The closely-knit community of Biloela, seven hours north of Brisbane, boasts a population of fewer than 6,000 people.
For years the Tamil family of four had lived there , but almost a year ago the family was placed in a Melbourne detention centre.
The community has been fighting since then to free Nadesalingnam, wife Priya, and their Australian-born daughters Tharunicaa and Kopiga.
Biloela residents have launched a final attempt to free a detained family of Tamil asylum seekers, who had been living in the community. Source: SBS News
Nades and Priya arrived in Australia separately by boat in 2012 and 2013, having fled the war in Sri Lanka.
After having their claims processed on Christmas Island, the couple met in Queensland, married, and settled in Biloela.
But one day after Priya’s bridging visa expired last March, the family was removed from its home and sent to a Melbourne detention centre, 1,800 kilometres away.
The government says the couple came to the country illegally, a decision upheld by the Federal Court in June as it rejected an appeal by the family to avoid deportation.
From February the 1st, the family can be deported at any time.
Biloela resident Angela Fredericks has been spearheading efforts to free the family. She says with all legal avenues exhausted, the community fears the family faces persecution if forced to return to Sri Lanka.
“They're our friends, they’re our neighbours. And it’s Australian to fight for your mate. This case is an excellent example of migrants that do a city-to-rural migration, and a real success case. So if anything, use this family as an example of what we want in our migrants in Australia."
Friend Bronwyn Dendle believes the case defies logic.
“We won’t stop really. We’ll just keep going, raising awareness, and trying to encourage Nades and Priya and the girls just to hang in there (stay strong) and stay hopeful. They became a part of the community from when they arrived and made every effort to act like Australian citizens. Even for me to explain to my little kids, they keep saying ‘why is Kopiga still in jail?’ And I have to say ‘I can’t answer that’. The only thing I can think of is their parents were born in the wrong country.”
A number of rallies are being planned in the coming weeks across the eastern states in the hope the Tamil family are freed.Two will be held outside the electorate offices of Immigration Minister David Coleman and Home Affairs Minister Peter Dutton.
The community has been fighting to free Nadesalingnam, wife Priya, and their Australian-born daughters Tharunicaa and Kopiga Source: Supplied
But Minister Dutton has ruled out any chance of a last-minute reversal.
“ The family has gone through multiple court processes. At every single turn they’ve been found not to be refugees. They were told before they had children that they were not going to settle ever in Australia, and they resisted that at every turn.”
Home Affairs Office statistics show Priya and Nades were two of almost 6,000 would-be asylum seekers of Sri Lankan background who arrived by boat and were granted bridging visas between 2011 and 2013.

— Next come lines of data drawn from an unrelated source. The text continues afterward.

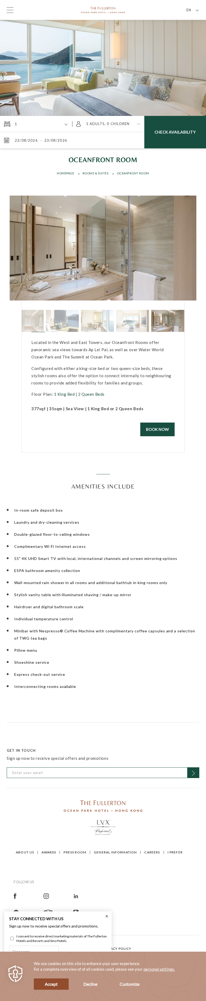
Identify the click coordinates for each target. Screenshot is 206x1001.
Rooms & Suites (96, 173)
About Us (25, 852)
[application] (103, 976)
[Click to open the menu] (10, 10)
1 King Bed (64, 394)
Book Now (157, 429)
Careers (152, 852)
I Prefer (175, 852)
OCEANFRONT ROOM (133, 173)
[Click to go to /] (103, 805)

The government labels anyone who arrives by boat as illegal maritime arrivals, or IMAs.
Of the 10,500 of these currently having their asylum claims reviewed, seventeen per cent are from Sri Lanka.
Aran Mylvaganam, from the Tamil Refugee Council, says many Tamils, an ethnic minority in Sri Lanka, fled persecution in the war-ravaged country.

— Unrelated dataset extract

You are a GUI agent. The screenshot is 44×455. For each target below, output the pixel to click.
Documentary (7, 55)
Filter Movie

He claims this Tamil couple faces a bleak fate if deported. “You know the family are not doing well. They are facing irreversible damages to their health as a result of this indefinite detention. The current situation for Tamils in Sri Lanka is very bad. Disappearances are still going. Torture is still being used on Tamil people. Under these circumstances, no Tamils should be sent back to Sri Lanka."
Biloela sits in Queensland’s Banana Shire, 150 kilometres from Rockhampton, a coal-mining region affectionately known as the shire of opportunity.

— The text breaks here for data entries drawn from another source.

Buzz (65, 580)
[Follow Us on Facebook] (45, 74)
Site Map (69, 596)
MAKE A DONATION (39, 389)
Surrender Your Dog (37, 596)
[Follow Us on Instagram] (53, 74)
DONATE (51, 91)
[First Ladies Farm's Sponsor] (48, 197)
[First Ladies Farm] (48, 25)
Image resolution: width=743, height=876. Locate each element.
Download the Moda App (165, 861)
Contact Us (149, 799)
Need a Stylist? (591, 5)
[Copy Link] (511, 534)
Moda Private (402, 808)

And opportunity was offered to Nades, with a job at the local abattoir while also volunteering around the town with Priya.
That work ethic, say supporters like cattle farmer Scott Jensen, makes them worthy Australians.“Anyone that is prepared to work hard, pay taxes, doesn’t matter where they come from, if they’re prepared to do that I mean I feel that they should be allowed to stay in the country. I mean I’d hate to think what will happen to them when they go back home. They may never be heard of again.”
Around 1,350 asylum seekers who arrived in the country by boat currently remain in Australian-run detention centres.